Open Marius1311 opened 3 days ago

Marius1311 commented 3 days ago

This introduces a LinearSpatialMapping problem which is mean for mapping in spatially-aware latent spaces (think about e.g. NicheCompass latent spaces). Thus, spatial information is already contained in latent dimensions and does not need to be supplied externally via a quadratic term. This reduces time complexity, memory complexity, and the number of tunable parameters.

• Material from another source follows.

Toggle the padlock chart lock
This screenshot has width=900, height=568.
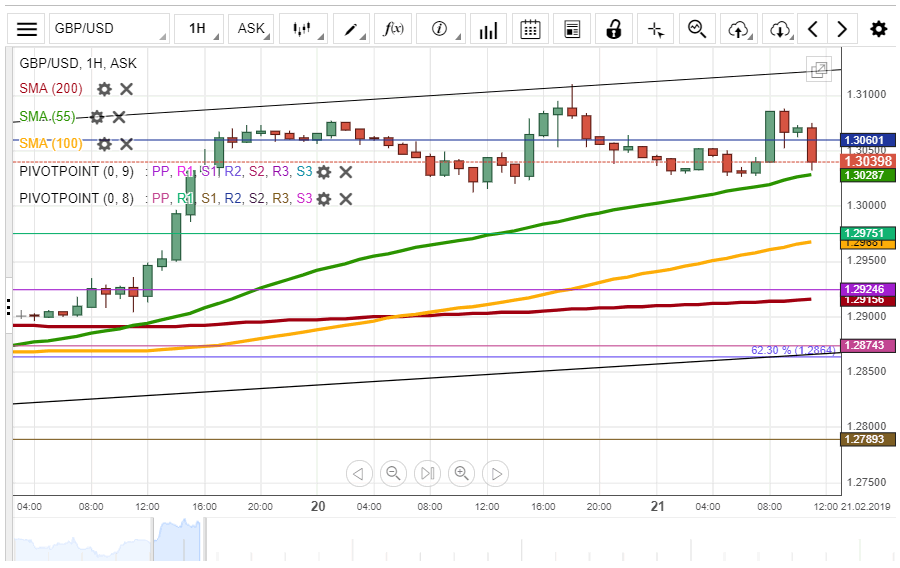coord(614,29)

The current implementation is naive, I just copied the SpatialMapping problem and adapted the prepare and solve methods. What would be a better abstraction in your opinion @giovp? We could do it like you @MUCDK did for the Temporal/Lineage problems, i.e. have the quadratic problem inherit from the linear one, or we could also do it the other way round. Do you prefer any of these possibilities? Or something else?

This PR also introduces a groupby parameter for gene correlation computation, which is useful when you're interested in correlation over specific groups, like clusters etc.

I'll add tests once I hear your general thoughts on this - I'm happy to adapt this to your requirements.

MUCDK commented 3 days ago

Thanks @Marius1311 ! Let's go step by step. To what extent is this necessary given that we have the SinkhornProblem? How common is this use case?

giovp commented 2 days ago

agree with @MUCDK , what about making the mapping problem be arbitrarily also used in pure linear setting? I like the groupby addition! could we maybe have that in as separate PR?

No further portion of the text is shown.